Driscoll challenged his classmates to keep the fighting spirit that they have developed in their years at CHS with them as they move on.  

"And although our journey here has ended, our fighting spirit will not. We will continue to have fighting spirit in whatever life throws at us," Driscoll said. "As we leave here today, I hope your fighting spirit continues to burn as fiercely as the CHS sign on homecoming night and that you continue to put heart in whatever you choose to do."

Mootz talked about all the traditions that the class has carried on, both on purpose and unknowingly.  

"You are experiencing a tradition as you sit here right now. Sitting here reminiscing about all the times we have had here at CHS and knowing that we will have to say our goodbyes as we receive our diplomas," Mootz said. "All of these traditions, big or small, are important. Because we made them important because we want further generations to experience what we have today."  

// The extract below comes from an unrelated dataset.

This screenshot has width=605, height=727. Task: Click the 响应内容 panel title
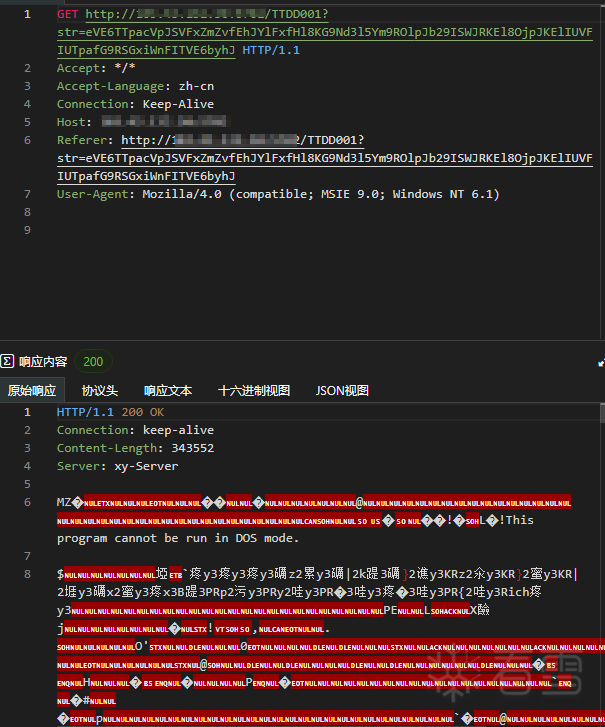click(43, 362)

Bolen spoke to her fellow classmates about the loyalty that grew within them during their time at CHS.  

"By now, we all don't just talk the talk, but we walk the walk. And we do it confidently because we are devoted to our alma matter," Bolen said. "When we achieve our goals and aspirations people will ask us where it all began. We'll reply, 'Clinton High School.'"

Following the trident ideals speeches, Clinton School Board President Gregg Obren bid farewell to the class.  

"As a father of one of your classmates, this is personally a bittersweet day. Bitter because this is the last day we will be collectively a part of each other's lives," Obren said. "The sweet part is, I cannot wait to see and hear about what great and extraordinary valuable community citizens we all will become as members of our community, our state, our nation and our world."

Obren left the students with a call to action he hoped will stay with them throughout their lives.  

"I challenge each of you now to reach for your own star," Obren said.